Return the lines below in which the string "arrow" occurs.

[Data extracted from a collection]
==*==

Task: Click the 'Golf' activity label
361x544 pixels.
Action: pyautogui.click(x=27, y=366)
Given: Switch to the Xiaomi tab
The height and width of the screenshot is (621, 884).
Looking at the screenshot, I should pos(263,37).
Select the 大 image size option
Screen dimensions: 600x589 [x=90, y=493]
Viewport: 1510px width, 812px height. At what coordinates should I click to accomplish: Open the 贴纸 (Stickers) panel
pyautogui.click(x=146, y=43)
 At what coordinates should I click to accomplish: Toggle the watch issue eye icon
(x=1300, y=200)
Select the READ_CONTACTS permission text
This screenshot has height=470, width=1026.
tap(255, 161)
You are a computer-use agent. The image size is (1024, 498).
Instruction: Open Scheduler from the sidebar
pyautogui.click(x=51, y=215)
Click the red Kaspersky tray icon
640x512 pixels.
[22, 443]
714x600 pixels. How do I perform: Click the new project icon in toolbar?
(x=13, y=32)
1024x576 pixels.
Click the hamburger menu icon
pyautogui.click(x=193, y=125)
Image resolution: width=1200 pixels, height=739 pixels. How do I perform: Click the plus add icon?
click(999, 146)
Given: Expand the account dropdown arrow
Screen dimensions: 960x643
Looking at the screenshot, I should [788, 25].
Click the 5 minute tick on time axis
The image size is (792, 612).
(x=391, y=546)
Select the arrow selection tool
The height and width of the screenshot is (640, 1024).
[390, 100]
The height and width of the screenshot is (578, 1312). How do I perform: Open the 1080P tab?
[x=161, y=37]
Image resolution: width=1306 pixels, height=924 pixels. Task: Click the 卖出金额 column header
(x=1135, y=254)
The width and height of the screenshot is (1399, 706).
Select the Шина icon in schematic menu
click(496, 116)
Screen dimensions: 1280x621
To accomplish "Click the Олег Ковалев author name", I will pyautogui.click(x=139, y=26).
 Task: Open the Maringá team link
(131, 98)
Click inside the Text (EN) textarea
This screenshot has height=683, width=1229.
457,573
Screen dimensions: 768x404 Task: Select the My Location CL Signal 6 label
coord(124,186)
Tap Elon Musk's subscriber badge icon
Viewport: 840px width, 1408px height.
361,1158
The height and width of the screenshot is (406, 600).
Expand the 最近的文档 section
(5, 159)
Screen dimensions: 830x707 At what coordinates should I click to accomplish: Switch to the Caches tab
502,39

==*==

RESPONSE TO THIS EXERCISE =>
Given: Expand the account dropdown arrow
Select the arrow selection tool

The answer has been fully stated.